J'aimerais le penser. Tu sais, tout le monde parle de revenir à la normale, et je ne veux pas revenir à la normale, car normal veut dire revenir au même racisme institutionnel dans le système médical. Et ce n'est pas là-dessus que nous voulons revenir. Ce que nous appelons "normal" est ce qui a vraiment créé cette pandémie en premier lieu. Nous n'avions pas le bon type d'infrastructure de santé publique, et le système de santé publique n'était absolument pas préparé. Nous devons aller de l'avant vers un nouveau type de normalité.
Que diriez-vous à quelqu'un qui n'a pas encore été vacciné ?
Tout d'abord, J'essaierais de savoir pourquoi ils ne se sont pas fait vacciner. Certaines personnes ne vont tout simplement pas se faire vacciner, peu importe ce que vous leur dites. Et c'est leur prérogative. Mais finalement, ils doivent penser non seulement à eux-mêmes, mais de leurs proches, membres de la famille, copains, car ils pourraient mettre en danger la santé de leurs proches.
L'une des choses que l'État devrait faire maintenant est quelque chose qui a été fait pendant la phase dite de consolidation de la campagne d'éradication de la variole, appelée vaccination en anneau. Si un cas de variole était identifié, alors ils essaieraient de vacciner toutes les personnes autour de cette personne qui étaient des contacts étroits avec cette personne. Cela a conduit à l'éradication ultime de la maladie. Nous sommes maintenant dans une phase de la pandémie de COVID-19 où nous pouvons réellement le faire, parce que nous avons un vaccin très efficace, et les cas sont peu nombreux entre les deux. Je pense qu'alors l'acceptation du vaccin deviendrait probablement plus élevée, également, parce que les individus auront vu un membre de la communauté être infecté parce que cette personne n'avait pas été vaccinée.
Comment envisagez-vous les six prochains mois à un an ? Pensez-vous que la vie va continuer à revenir à la normale, ou vous attendez-vous à voir des restrictions aller et venir ?

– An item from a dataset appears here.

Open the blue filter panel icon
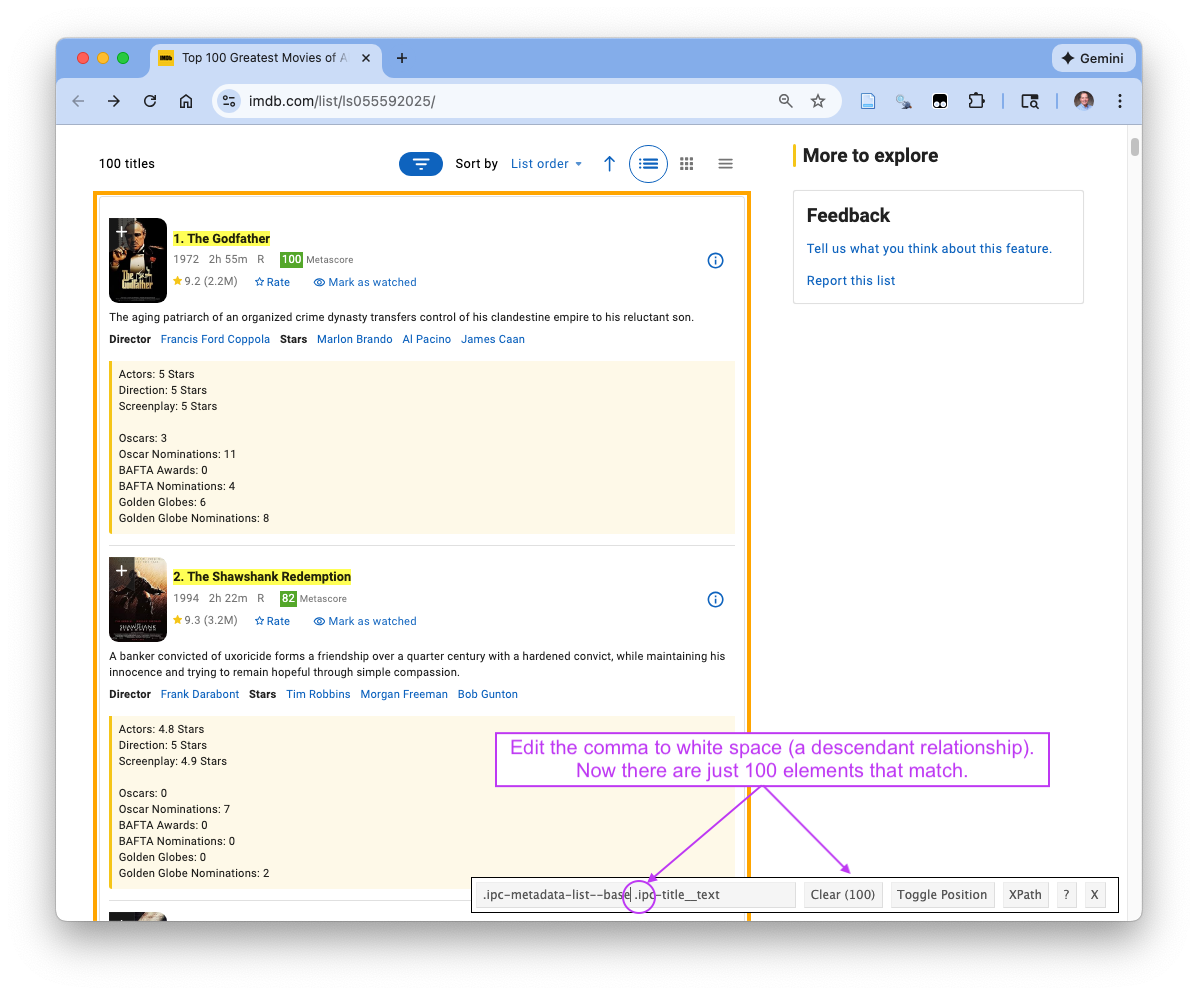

Je pense que ce que nous allons voir, c'est ce qui se passe actuellement en Chine. En Chine, nous avons entendu des rapports de petits groupes d'épidémies ici et là dans différentes parties du pays, et tout cela est dû à cette variante Delta. Et je pense que nous verrons la même chose aux États-Unis, petits groupes de cas ici et là. Et je pense que nous devons réagir en allant dans ces endroits très rapidement pour contenir la propagation, ce qui pourrait nécessiter des restrictions limitées uniquement pour cette communauté ou cet endroit particulier pendant une période de temps. Puis, bien sûr, nous devrions utiliser la vaccination en anneau pour aider à contenir ces petites épidémies qui viennent de décoller.
Cependant, plus la proportion de personnes que nous avons vaccinées est élevée, moins il est probable que ces petits amas apparaissent ici et là. Si on reste avec 50% de la population vaccinée, nous verrons certainement des petites poches ici et là. Si nous pouvons obtenir des taux de vaccination supérieurs à 75 %, Je pense que les choses deviendront plus gérables.